The Right and Left Brain; Post 3

In our last on a series about the right and left hemispheres of our brain, we look at how to keep our minds sharp. As we discovered in the last two posts, the two sides work together to help us process information. Here are some ways to keep the right and left sides working at their best:

  • Crossword puzzles and word or number games, writing out lists. Reading daily is a good way to keep your mind sharp; writing (even on a small scale such as in a journal or writing a letter to someone) co-ordinates the two sides of your brain.
  • Try doing something creative. The logical side of your brain will appreciate the mapping out of the steps, and sequences to the craft or art project, and the imaginative side will enjoy the use of colour and freedom to express creativity.
  • Playing card games or board games will also engage both your right and left hemispheres.

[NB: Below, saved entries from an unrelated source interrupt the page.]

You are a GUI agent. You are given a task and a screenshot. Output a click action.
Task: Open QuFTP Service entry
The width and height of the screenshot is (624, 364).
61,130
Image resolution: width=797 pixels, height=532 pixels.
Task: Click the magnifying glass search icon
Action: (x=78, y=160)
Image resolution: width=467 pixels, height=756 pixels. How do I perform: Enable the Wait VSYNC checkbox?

One side will enjoy the rules of the game, the other will work at helping you edge out your competition by picking up on subtle non-verbal clues in your opponents. 🙂
  • Change things up – order something out of the ordinary at a restaurant, watch something that you normally wouldn’t be drawn to on TV,  experiment with new music genres – the right brain will appreciate the spontaneity, while the left brain will be looking to sort out where to fit this into your already formed habits.
  • Alternate left and right brain activities as a way to strengthen the skills of both. Even something as simple as creating a grocery list one week (left brain), followed by a spontaneous trip to the market the next to see what might entice you (right brain). Planning a trip (left brain), while keeping one or two days open for a “let’s see where the day brings us” opportunities (right brain).

When we know and appreciate the ways that our brain works, we can actively promote the formation of new brain cells and pathways that keep our minds in good shape.